» **Information provided**:
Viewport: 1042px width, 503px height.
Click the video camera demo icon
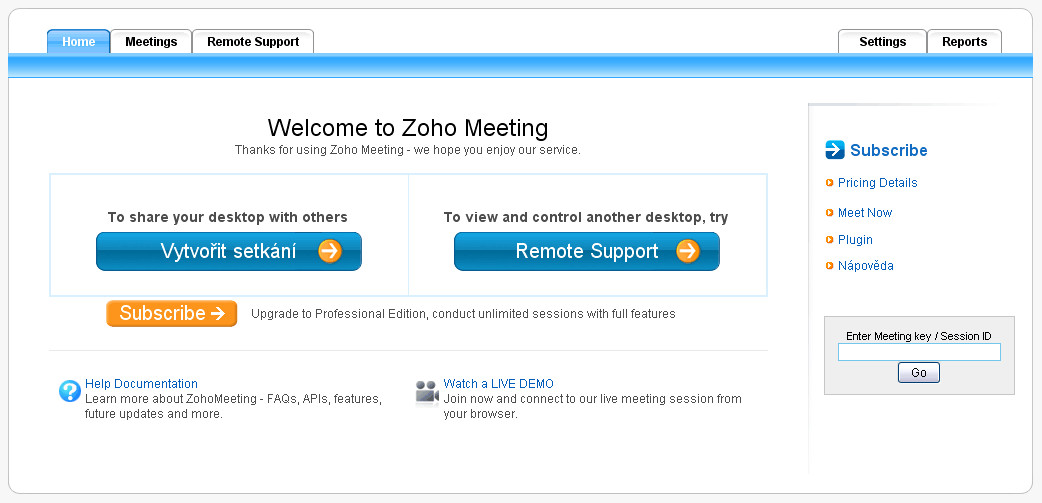pyautogui.click(x=427, y=393)
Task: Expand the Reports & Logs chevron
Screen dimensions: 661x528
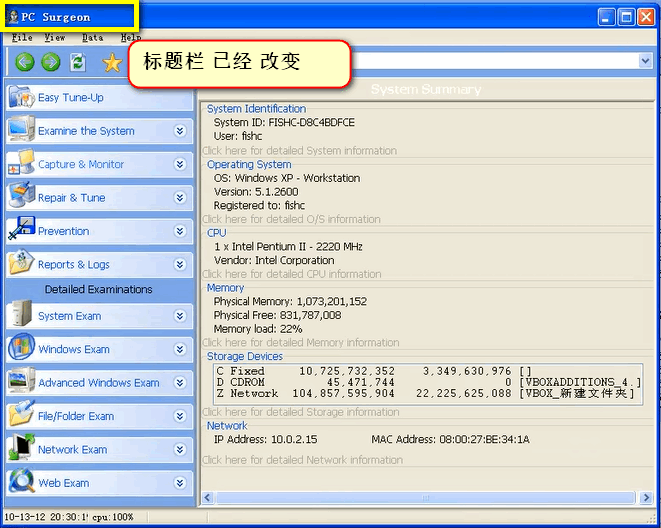Action: click(x=180, y=265)
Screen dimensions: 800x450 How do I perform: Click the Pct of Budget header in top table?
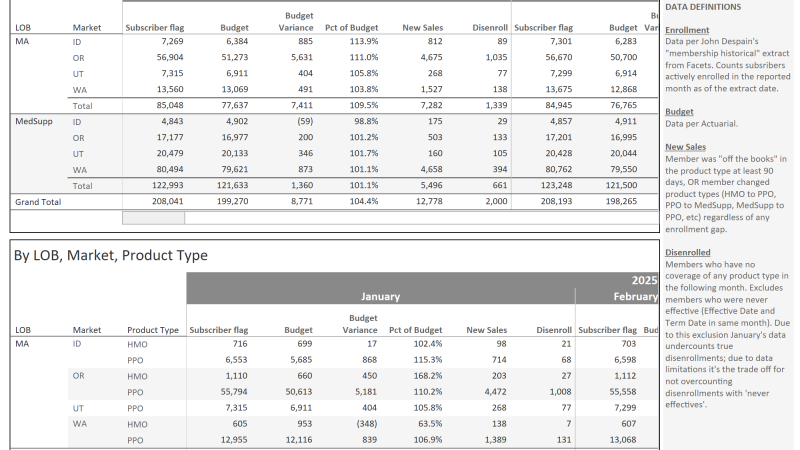351,27
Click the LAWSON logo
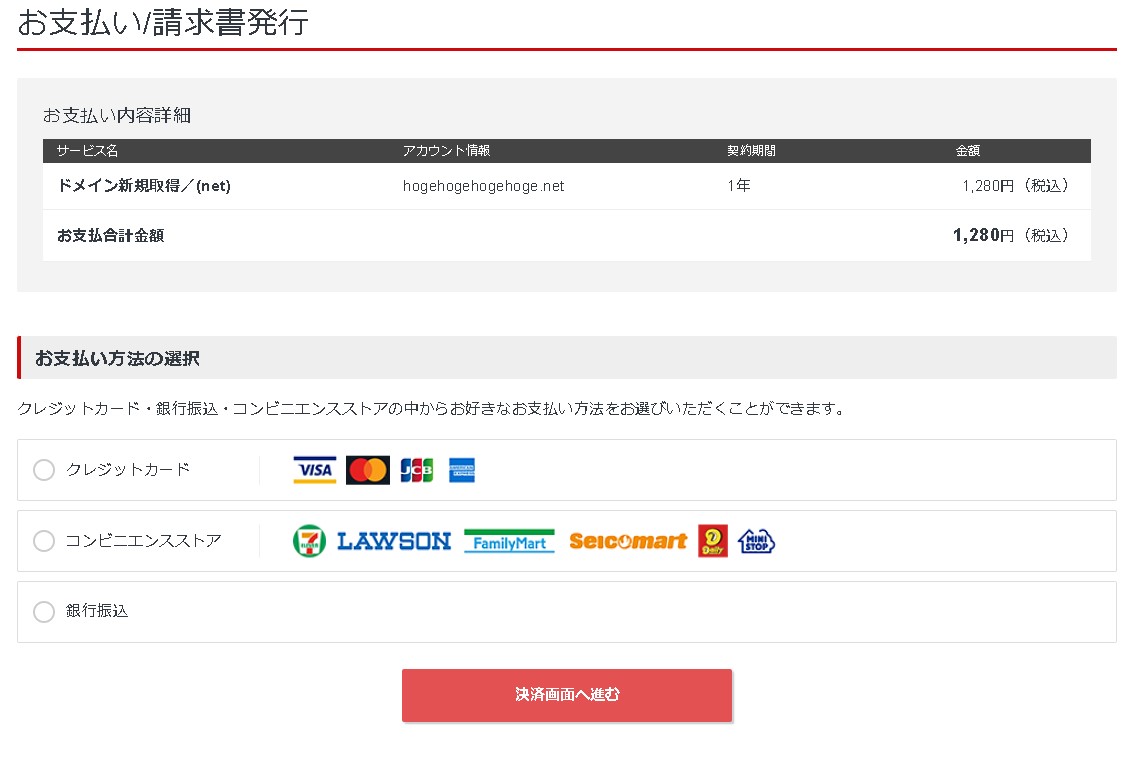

» **Exercise prompt**:
Reproduce the data above exactly, leaving each picture out.

» **The completed task**:
Viewport: 1042px width, 503px height.
Click the video camera demo icon
pyautogui.click(x=427, y=393)
Task: Expand the Reports & Logs chevron
Screen dimensions: 661x528
Action: click(x=180, y=265)
Screen dimensions: 800x450 How do I perform: Click the Pct of Budget header in top table?
351,27
Click the LAWSON logo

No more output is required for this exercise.